Enfin, si les monstres synchro sont peu présents, on note l’apparition des monstres XYZ (oui, cette série adore les appellations débiles). Ce sont des monstres qui, pour être invoqués, exigent qu’on sacrifie des monstres très précis (2 guerriers de niveau 4, par exemple), et au lieu de détruire les cartes sacrifiées, on les lui attache, pour que lui puisse s’en servir pour activer de nouveaux effets, sachant bien sûr que certains monstres « matériaux » ont des effets eux-mêmes lorsqu’ils sont employés de cette façon. Tout cela rend vraiment le jeu très intéressant à travers une mécanique originale et riche : on pèse chaque invocation, on réfléchit à sa chaine d’effets, on choisit un monstre plutôt qu’un autre en sacrifiant 500 points d’ATK au profit d’un effet plus opportun ; vraiment une très, très belle idée, et pardon d’y revenir mais quel dommage que Yu-Gi-Oh! ait ce modèle économique ruineux car c’est vraiment un jeu passionnant.
Bref, on a là un bon jeu, et même un très bon jeu, avec un mode libre agréable, un mode histoire pas déplaisant et un défi convenable. Mais, car il faut un mais…

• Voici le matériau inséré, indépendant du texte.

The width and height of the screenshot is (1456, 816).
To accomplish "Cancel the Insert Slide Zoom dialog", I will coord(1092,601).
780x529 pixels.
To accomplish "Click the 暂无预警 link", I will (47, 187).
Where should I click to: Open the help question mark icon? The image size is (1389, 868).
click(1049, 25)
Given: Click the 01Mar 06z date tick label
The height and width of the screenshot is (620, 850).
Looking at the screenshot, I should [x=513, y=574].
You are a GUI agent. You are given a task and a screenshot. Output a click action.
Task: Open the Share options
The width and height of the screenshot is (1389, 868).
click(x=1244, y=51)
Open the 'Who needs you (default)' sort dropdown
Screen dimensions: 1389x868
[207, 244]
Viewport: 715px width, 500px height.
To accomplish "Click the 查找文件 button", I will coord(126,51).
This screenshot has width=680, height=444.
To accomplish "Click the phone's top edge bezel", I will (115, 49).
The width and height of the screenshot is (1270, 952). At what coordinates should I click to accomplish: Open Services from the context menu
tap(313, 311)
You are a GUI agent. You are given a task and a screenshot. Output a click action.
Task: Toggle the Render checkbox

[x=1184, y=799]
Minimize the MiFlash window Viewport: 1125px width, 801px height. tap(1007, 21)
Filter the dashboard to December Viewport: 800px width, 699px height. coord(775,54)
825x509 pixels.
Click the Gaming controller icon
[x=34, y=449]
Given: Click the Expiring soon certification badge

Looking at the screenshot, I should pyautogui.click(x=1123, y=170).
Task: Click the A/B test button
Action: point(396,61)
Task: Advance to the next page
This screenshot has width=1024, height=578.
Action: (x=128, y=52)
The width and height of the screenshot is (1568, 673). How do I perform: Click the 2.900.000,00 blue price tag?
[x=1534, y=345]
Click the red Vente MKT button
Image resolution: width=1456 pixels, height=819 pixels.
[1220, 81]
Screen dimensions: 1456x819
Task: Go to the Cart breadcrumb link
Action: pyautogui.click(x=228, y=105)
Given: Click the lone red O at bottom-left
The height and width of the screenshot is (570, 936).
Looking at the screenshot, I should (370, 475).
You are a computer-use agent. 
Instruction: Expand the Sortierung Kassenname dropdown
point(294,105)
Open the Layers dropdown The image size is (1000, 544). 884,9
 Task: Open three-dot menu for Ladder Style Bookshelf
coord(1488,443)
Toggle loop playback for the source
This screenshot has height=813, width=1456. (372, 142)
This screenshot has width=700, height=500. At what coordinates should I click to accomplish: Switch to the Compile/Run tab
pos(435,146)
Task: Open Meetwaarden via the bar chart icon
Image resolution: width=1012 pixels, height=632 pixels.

D’abord, l’interface n’est vraiment pas très agréable, malgré l’écran tactile. Tout cela est confus, pas très pratique, et recréer un deck n’est pas toujours une mince affaire. Ensuite, nous l’avons dit, la localisation a emporté une partie massive du jeu avec elle.
Enfin, et c’est le point le plus délicat : qui est la cible ? Si vous êtes fans de Yu-Gi-Oh! JCC et avez envie de taper un carton virtuel, le jeu est totalement fait pour vous. Vous y retrouverez tout le sel de votre loisir. Si vous êtes joueur de cartes, vous finirez par trouver vos marques, et pouvez prendre un réel plaisir à ce jeu. En revanche, si vous êtes fan de Yu-Gi-Oh! mais n’êtes pas très féru de jeu de cartes (un comble), ou que vous cherchez un jeu de cartes sur console en amateur, passez votre chemin. Le jeu se fend à peine de quelques aides de jeu beaucoup trop maladroites, et à moins d’une détermination bien réelle, le jeu risque de beaucoup vous frustrer. Je ne vous dis pas de ne pas le faire, mais vous êtes prévenus.